Essentially, Morningstar is advocating a position long held by faculty teaching financial planning at the University of Georgia; namely, financial planners add value by helping clients manage their entire “portfolio” rather than a single aspect of wealth. Total wealth—using Morningstar’s definition—includes financial capital, human capital, housing wealth, and pension wealth.
Those working in the Financial Planning Performance Lab would add other forms of wealth to the equation, including business wealth, collectibles, hobby assets, and use assets. All of this may sound familiar to those following the development of zeta. Zeta is a measurement of financial planner value. Zeta can be used to assess how well a financial planner helps his or her clients manage the volatility of total household wealth.
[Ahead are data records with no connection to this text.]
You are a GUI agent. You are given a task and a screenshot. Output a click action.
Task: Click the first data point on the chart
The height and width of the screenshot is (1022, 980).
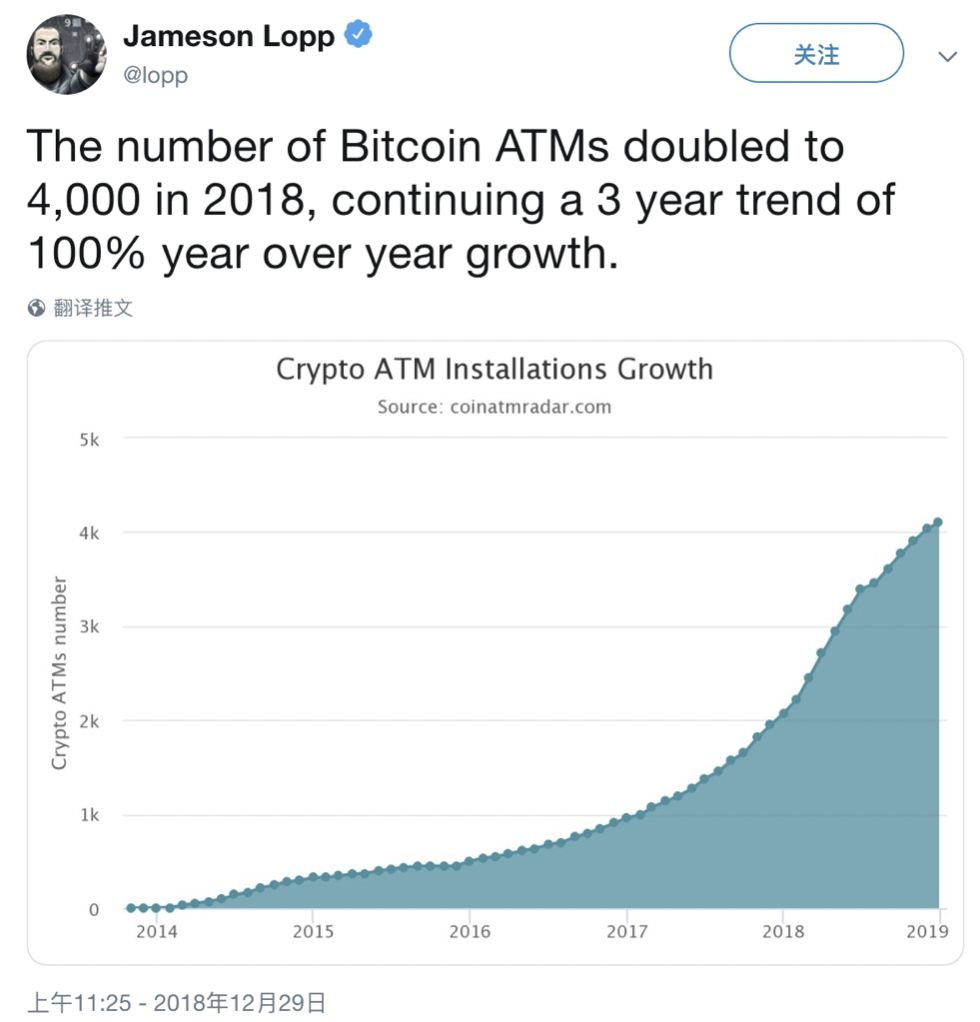tap(131, 908)
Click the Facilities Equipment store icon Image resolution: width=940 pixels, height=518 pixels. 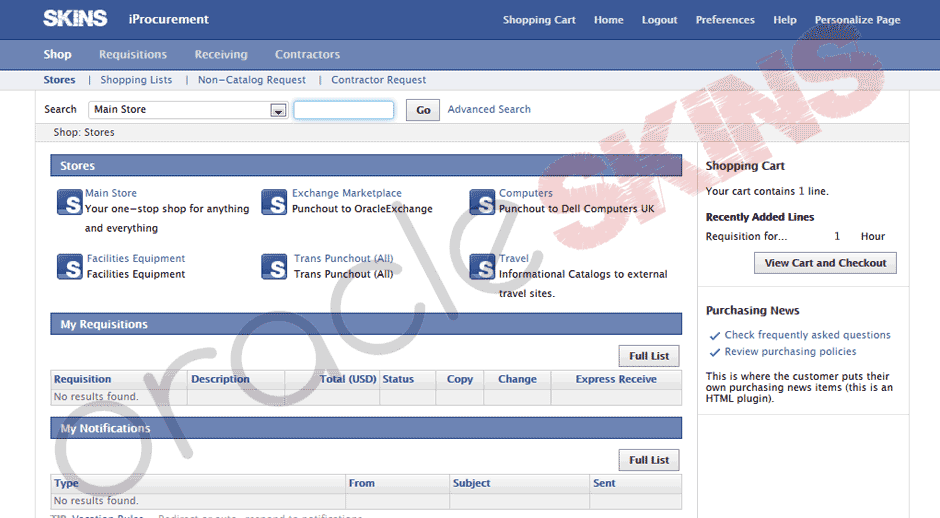(x=69, y=267)
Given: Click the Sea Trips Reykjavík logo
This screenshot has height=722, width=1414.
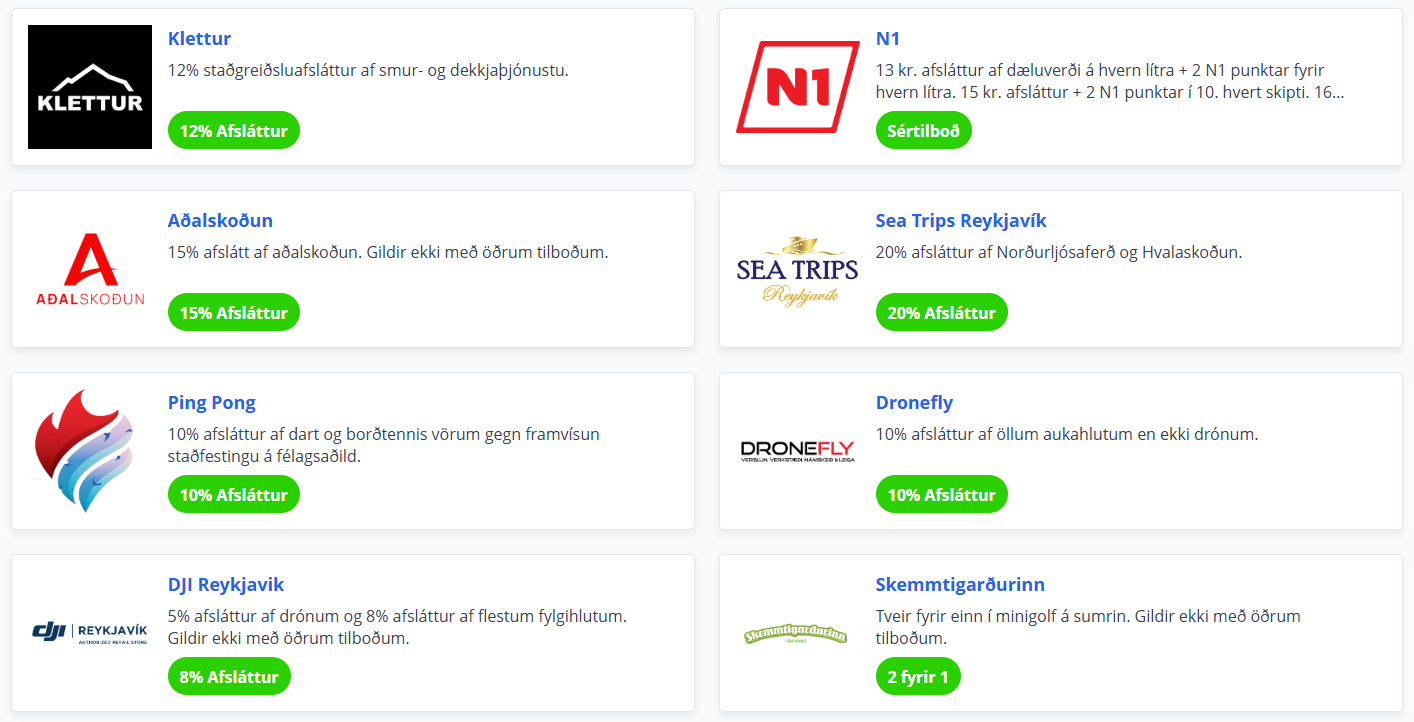Looking at the screenshot, I should tap(797, 269).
It is quite exciting to see how quickly the financial planning landscape is changing and evolving. If you get a chance, read: “A New Chapter in Investing: The Total Wealth Framework Considers an Investor’s Financial Life” in Morningstar Magazine, February/March 2015, pp. 52-54.
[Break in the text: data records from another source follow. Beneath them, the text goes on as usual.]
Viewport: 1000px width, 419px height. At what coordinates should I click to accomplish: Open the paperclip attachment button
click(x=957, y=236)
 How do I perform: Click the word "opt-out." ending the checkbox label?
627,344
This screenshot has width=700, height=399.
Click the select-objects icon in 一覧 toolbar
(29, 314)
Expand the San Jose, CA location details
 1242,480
The latest clinical study from the University of Georgia’s Financial Planning Performance Lab has been published in the Journal of Financial Therapy: http://newprairiepress.org/jft/vol5/iss2/2/
This paper shows a clear link between client arousal and planning intention and client financial anxiety and planning intention.
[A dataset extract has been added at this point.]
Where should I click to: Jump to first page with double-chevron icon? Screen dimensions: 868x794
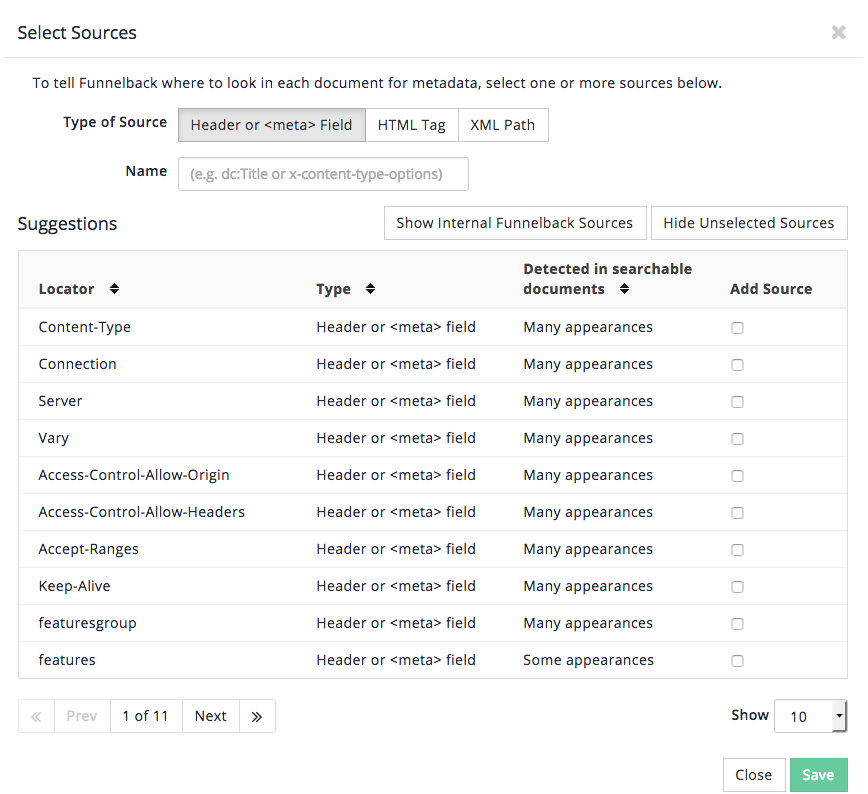click(36, 716)
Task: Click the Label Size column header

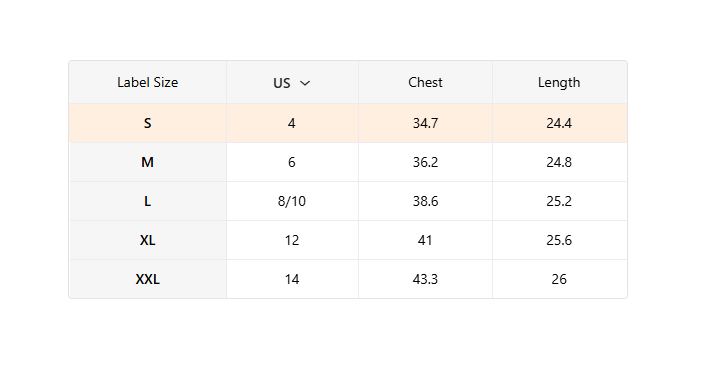Action: coord(148,82)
The latest paper on zeta from the Financial Planning Performance Lab is now posted on SSRN: http://papers.ssrn.com/sol3/papers.cfm?abstract_id=2549730
The intention of this study was to document how closely households follow normative descriptions of financial behavior in relation to their financial planning horizon. Modern Portfolio Theory predicts that households, in general, exhibit risk aversion. Aversion to wealth volatility should correspondingly be highest among those households with the shortest planning horizons. This study estimated percentage changes in wealth and wealth volatility over time categorized by financial planning horizon using data from the 2002 through 2010 waves of Health and Retirement Study. Modigliani ratios were computed for the entire population and by planning horizon. Zeta estimates were made by calculating the difference between the Modigliani ratios for each planning horizon and the ratio for the short-term horizon. Contrary to the conceptualized relationship between planning horizon and financial wealth volatility, results from this study show that respondents with the shortest financial planning horizons experienced lower risk-adjusted returns and greater wealth volatility. The findings of this study underscore an unmet and perhaps unrealized need for professionally provided financial planning.